Stakeholders unimpressed with CMS education efforts
WASHINGTON – Eighteen months into the competitive bidding program, stakeholders say beneficiaries and doctors still have little knowledge of the program.
“Nobody knows about it,” said John Shirvinsky, executive director of the Pennsylvania Association of Medical Suppliers. “They really don’t do a good job of educating anyone.”
That includes CMS’s own employees, according to a study released in August commissioned by The VGM Group’s Last Chance for Patient Choice. Hogan-Hansen PC, an accounting firm, placed 100 calls to the CMS help line. It found that 96% of the time, help line employees said zip codes in Round 2 areas wouldn’t be affected by competitive bidding.
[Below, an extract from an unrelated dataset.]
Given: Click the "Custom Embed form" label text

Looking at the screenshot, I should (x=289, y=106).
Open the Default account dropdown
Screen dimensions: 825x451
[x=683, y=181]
“How can you not have those zip codes in front of you?” said John Gallagher, vice president of government relations for The VGM Group.
Other education efforts, like letters to physician offices, don’t do the trick, he says.
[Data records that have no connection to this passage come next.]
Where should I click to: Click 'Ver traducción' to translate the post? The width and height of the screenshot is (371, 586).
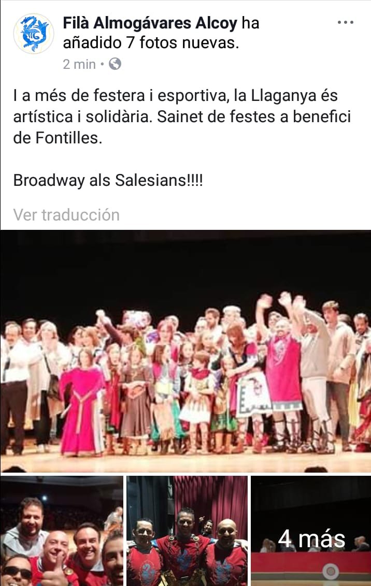coord(66,215)
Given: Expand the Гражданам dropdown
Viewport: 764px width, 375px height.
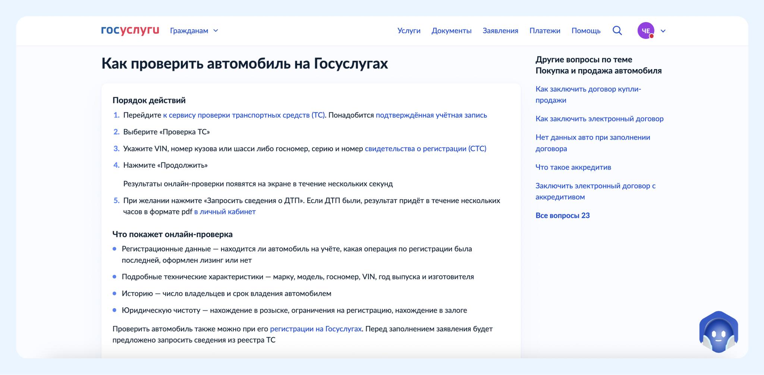Looking at the screenshot, I should click(194, 31).
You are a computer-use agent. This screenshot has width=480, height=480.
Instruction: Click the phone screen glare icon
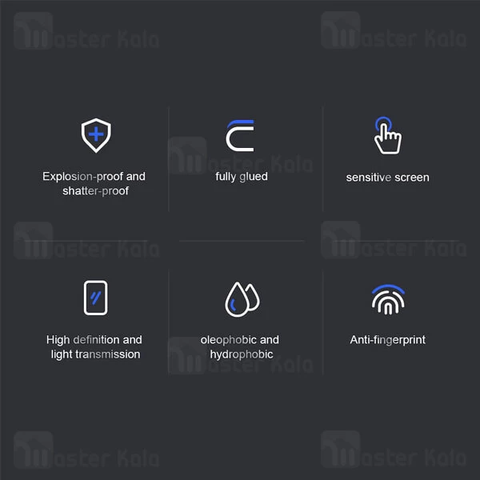click(95, 298)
“That letter doesn’t get read by the doctor—it goes to the gatekeeper, who sees it’s not a bill, it’s a standard form letter and sets it aside,” said Gallagher.
It’s not any better when you talk to beneficiaries, says Kelly Turner, executive director of People for Quality Care. She travels the country to talk to beneficiaries about the program’s impact.
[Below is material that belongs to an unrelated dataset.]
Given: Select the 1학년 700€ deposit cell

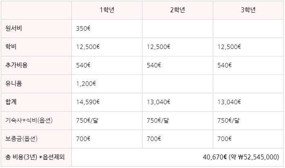Looking at the screenshot, I should [x=107, y=139].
“We ask all of them if they were contacted by Medicare prior to competitive bidding,” said Turner. “None of them had received anything from Medicare.”
Poor communication between CMS and beneficiaries puts patients at risk, Shirvinsky says.
“CMS is not getting a true picture of what’s going on,” he said. “People aren’t getting the equipment that they need because it’s too difficult to get.”